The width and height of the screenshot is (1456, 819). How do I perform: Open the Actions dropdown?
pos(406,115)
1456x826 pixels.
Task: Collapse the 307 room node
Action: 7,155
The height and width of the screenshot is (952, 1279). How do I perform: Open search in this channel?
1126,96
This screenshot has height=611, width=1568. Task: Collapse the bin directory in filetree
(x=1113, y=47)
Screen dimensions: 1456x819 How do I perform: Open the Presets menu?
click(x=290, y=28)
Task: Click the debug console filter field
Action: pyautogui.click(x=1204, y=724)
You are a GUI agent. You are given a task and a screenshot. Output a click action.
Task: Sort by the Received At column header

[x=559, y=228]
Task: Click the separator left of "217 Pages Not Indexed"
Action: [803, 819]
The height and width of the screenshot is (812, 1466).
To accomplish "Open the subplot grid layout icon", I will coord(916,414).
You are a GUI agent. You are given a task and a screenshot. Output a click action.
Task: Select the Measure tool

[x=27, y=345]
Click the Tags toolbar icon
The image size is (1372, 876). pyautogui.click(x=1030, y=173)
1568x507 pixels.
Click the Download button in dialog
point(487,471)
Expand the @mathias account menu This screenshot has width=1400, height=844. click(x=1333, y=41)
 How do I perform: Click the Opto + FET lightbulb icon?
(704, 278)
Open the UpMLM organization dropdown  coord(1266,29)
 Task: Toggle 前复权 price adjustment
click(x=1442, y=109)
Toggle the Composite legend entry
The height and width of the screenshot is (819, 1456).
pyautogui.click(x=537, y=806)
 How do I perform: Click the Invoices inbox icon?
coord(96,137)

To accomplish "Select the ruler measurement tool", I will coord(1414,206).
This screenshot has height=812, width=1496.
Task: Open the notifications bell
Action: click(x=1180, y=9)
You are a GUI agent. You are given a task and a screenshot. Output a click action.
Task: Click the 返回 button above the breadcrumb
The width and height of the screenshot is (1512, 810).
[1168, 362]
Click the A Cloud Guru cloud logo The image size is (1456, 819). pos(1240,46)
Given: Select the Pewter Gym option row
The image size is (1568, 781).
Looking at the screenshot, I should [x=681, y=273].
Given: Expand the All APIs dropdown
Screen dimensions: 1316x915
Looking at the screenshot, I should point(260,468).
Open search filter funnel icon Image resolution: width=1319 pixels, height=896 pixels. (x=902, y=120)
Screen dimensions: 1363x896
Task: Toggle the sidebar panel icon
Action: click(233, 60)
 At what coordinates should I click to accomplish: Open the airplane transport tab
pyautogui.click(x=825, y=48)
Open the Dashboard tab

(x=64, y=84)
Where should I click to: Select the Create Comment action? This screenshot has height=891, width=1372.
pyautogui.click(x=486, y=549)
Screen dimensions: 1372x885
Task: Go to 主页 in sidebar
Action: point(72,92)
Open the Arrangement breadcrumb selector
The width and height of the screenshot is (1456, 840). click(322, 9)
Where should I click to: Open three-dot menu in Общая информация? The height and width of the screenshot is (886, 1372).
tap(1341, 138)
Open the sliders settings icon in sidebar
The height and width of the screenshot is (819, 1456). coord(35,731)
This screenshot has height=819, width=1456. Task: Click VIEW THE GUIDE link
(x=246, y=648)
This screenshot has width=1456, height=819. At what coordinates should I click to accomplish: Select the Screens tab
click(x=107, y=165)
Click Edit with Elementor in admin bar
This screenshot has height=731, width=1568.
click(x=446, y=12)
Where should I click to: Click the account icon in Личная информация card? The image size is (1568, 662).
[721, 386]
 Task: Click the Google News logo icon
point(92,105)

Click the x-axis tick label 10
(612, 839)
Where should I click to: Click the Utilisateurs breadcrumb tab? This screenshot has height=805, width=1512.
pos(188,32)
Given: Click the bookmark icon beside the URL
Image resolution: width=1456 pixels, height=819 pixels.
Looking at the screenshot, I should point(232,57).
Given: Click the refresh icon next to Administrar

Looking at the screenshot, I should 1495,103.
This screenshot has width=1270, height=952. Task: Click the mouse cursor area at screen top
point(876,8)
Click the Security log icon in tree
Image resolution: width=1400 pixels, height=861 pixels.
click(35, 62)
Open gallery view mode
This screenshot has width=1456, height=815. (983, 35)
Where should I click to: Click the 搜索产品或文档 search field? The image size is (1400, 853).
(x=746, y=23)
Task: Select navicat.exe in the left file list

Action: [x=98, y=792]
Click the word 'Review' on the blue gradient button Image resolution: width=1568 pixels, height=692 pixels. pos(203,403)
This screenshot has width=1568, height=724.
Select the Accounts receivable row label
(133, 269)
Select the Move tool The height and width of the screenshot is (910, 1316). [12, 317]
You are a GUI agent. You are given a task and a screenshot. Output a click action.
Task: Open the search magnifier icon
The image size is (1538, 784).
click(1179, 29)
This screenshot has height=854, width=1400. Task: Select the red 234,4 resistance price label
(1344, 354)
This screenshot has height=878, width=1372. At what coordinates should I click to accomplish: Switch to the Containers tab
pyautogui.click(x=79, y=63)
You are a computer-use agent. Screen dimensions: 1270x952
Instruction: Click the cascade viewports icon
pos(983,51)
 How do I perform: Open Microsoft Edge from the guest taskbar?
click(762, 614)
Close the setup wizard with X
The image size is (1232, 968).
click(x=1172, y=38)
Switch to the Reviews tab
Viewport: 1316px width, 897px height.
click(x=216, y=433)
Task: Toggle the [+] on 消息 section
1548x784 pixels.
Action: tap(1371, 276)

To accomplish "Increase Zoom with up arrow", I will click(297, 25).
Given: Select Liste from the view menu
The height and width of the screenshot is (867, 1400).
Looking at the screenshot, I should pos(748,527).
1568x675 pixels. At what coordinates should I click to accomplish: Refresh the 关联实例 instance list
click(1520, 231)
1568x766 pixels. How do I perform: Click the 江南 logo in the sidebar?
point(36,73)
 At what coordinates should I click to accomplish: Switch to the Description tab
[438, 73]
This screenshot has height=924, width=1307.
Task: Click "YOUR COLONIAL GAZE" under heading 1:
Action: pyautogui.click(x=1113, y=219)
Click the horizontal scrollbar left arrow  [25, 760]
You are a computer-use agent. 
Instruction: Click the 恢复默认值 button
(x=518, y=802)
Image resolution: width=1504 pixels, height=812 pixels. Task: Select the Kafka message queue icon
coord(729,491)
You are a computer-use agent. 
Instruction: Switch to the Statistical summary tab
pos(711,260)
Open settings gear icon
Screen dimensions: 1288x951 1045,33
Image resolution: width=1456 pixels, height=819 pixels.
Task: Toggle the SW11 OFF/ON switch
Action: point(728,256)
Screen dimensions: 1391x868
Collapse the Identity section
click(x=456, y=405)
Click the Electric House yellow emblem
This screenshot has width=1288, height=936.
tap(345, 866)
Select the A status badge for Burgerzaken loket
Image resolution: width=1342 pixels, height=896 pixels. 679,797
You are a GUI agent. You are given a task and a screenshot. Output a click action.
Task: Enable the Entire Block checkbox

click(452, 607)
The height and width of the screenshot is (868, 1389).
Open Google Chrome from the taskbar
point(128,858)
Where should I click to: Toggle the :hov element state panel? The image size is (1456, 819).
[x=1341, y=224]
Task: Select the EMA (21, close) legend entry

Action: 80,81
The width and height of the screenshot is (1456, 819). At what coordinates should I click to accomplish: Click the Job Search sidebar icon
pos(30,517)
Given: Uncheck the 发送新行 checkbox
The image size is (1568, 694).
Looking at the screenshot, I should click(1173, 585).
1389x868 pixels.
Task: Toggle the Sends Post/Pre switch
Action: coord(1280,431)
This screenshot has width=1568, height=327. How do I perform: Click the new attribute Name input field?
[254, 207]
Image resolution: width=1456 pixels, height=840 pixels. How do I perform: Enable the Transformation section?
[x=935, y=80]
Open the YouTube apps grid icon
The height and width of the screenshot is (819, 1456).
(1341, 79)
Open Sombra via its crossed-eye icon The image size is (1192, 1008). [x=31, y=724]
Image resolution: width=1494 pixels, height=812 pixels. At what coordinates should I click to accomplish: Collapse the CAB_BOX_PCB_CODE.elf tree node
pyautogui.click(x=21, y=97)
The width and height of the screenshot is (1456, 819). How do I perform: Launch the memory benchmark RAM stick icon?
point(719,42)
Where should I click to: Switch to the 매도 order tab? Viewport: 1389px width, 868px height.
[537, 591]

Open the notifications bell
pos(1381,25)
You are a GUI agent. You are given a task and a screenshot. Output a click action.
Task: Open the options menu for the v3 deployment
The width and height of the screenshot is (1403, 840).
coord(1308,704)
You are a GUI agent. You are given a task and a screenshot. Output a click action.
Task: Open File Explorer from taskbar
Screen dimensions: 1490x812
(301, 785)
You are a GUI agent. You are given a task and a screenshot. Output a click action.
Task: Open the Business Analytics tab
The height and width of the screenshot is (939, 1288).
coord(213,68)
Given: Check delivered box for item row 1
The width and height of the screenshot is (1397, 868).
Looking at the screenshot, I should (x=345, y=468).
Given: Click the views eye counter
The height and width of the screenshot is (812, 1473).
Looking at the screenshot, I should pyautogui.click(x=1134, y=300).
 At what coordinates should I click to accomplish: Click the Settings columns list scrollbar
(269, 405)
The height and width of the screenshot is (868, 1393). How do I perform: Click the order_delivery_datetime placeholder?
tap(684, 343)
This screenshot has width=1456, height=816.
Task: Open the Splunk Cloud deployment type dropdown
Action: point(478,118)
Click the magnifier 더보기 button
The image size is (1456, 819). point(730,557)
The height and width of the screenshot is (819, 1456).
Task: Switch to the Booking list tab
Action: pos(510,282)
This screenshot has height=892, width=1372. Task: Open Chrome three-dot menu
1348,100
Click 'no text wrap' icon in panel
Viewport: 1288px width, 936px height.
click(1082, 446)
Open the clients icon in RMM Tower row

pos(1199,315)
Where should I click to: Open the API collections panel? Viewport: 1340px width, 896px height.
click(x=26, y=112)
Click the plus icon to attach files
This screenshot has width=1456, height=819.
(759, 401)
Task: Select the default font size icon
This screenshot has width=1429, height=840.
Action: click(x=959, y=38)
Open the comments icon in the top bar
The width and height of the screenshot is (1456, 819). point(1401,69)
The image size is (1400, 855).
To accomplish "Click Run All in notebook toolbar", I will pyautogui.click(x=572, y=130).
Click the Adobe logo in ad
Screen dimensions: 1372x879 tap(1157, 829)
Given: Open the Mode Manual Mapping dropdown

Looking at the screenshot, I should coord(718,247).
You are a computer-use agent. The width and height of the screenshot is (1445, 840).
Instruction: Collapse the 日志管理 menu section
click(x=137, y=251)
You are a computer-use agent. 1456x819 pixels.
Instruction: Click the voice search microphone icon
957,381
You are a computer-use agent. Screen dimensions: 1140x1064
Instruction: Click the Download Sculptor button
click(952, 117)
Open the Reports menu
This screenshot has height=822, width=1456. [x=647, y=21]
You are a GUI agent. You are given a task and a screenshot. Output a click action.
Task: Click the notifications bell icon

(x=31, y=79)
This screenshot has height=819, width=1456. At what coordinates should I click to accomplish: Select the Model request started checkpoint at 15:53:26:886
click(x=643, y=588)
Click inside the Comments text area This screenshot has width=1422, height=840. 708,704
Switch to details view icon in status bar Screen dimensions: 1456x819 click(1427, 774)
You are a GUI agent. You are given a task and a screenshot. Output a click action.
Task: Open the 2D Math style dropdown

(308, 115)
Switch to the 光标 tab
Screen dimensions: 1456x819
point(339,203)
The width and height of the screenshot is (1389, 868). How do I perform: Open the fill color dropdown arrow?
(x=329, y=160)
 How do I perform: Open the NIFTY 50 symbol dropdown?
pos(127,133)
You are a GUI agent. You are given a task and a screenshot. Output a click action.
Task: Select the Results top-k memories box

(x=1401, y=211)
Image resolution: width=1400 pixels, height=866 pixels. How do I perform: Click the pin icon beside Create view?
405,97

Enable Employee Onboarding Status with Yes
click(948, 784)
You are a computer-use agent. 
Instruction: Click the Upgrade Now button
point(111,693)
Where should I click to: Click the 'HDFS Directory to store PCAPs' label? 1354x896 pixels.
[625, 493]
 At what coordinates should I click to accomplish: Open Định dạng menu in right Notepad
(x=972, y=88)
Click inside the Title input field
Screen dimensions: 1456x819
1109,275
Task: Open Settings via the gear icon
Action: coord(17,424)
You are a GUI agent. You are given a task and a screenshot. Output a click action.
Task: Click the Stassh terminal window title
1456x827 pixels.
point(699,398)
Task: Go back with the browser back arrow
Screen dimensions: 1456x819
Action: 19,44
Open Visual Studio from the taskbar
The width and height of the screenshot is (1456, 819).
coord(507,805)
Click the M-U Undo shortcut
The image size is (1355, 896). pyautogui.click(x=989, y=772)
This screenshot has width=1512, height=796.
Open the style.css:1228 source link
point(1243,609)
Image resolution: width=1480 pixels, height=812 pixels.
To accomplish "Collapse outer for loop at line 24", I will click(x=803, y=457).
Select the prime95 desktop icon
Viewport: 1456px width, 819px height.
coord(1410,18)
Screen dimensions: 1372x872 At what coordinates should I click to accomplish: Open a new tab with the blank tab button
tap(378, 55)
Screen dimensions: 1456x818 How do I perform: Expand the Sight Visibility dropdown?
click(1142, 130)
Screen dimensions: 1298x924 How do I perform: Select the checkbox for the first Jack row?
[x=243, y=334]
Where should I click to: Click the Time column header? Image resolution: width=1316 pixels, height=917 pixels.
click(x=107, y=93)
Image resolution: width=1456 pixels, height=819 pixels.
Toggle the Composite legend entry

◇ ◇ ◇ ◇

Total the lines in the records above that contain the string "grid". Write only that total.

_ANSWER TO THIS TASK:_ 2